Items from a data source

------------------------------------------------

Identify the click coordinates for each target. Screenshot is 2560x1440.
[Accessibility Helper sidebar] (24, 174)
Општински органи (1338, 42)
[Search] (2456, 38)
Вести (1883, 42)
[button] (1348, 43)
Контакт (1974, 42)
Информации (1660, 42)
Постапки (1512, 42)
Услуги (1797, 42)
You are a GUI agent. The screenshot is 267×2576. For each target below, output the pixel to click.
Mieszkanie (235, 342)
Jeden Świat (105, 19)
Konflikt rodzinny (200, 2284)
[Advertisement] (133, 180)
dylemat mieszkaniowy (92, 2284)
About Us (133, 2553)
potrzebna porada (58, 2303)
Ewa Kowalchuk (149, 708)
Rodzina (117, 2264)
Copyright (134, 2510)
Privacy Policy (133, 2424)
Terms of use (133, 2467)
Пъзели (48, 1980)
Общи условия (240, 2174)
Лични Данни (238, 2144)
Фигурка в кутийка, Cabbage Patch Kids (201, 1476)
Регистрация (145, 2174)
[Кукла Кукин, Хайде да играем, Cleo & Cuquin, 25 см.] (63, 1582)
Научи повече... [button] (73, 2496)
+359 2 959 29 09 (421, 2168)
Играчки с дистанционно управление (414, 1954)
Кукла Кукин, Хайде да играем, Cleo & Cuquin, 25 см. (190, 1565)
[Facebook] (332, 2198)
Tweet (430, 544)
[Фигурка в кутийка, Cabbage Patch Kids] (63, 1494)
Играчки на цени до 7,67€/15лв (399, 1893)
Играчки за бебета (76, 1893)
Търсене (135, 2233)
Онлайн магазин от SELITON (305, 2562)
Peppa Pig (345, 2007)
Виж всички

------------------------------------------------

Your objective: Output each line of the entries exactly, so that nothing is lost.

Response:
Identify the click coordinates for each target. Screenshot is 2560x1440.
[Accessibility Helper sidebar] (24, 174)
Општински органи (1338, 42)
[Search] (2456, 38)
Вести (1883, 42)
[button] (1348, 43)
Контакт (1974, 42)
Информации (1660, 42)
Постапки (1512, 42)
Услуги (1797, 42)
You are a GUI agent. The screenshot is 267×2576. For each target below, output the pixel to click.
Mieszkanie (235, 342)
Jeden Świat (105, 19)
Konflikt rodzinny (200, 2284)
[Advertisement] (133, 180)
dylemat mieszkaniowy (92, 2284)
About Us (133, 2553)
potrzebna porada (58, 2303)
Ewa Kowalchuk (149, 708)
Rodzina (117, 2264)
Copyright (134, 2510)
Privacy Policy (133, 2424)
Terms of use (133, 2467)
Пъзели (48, 1980)
Общи условия (240, 2174)
Лични Данни (238, 2144)
Фигурка в кутийка, Cabbage Patch Kids (201, 1476)
Регистрация (145, 2174)
[Кукла Кукин, Хайде да играем, Cleo & Cuquin, 25 см.] (63, 1582)
Научи повече... [button] (73, 2496)
+359 2 959 29 09 (421, 2168)
Играчки с дистанционно управление (414, 1954)
Кукла Кукин, Хайде да играем, Cleo & Cuquin, 25 см. (190, 1565)
[Facebook] (332, 2198)
Tweet (430, 544)
[Фигурка в кутийка, Cabbage Patch Kids] (63, 1494)
Играчки на цени до 7,67€/15лв (399, 1893)
Играчки за бебета (76, 1893)
Търсене (135, 2233)
Онлайн магазин от SELITON (305, 2562)
Peppa Pig (345, 2007)
Виж всички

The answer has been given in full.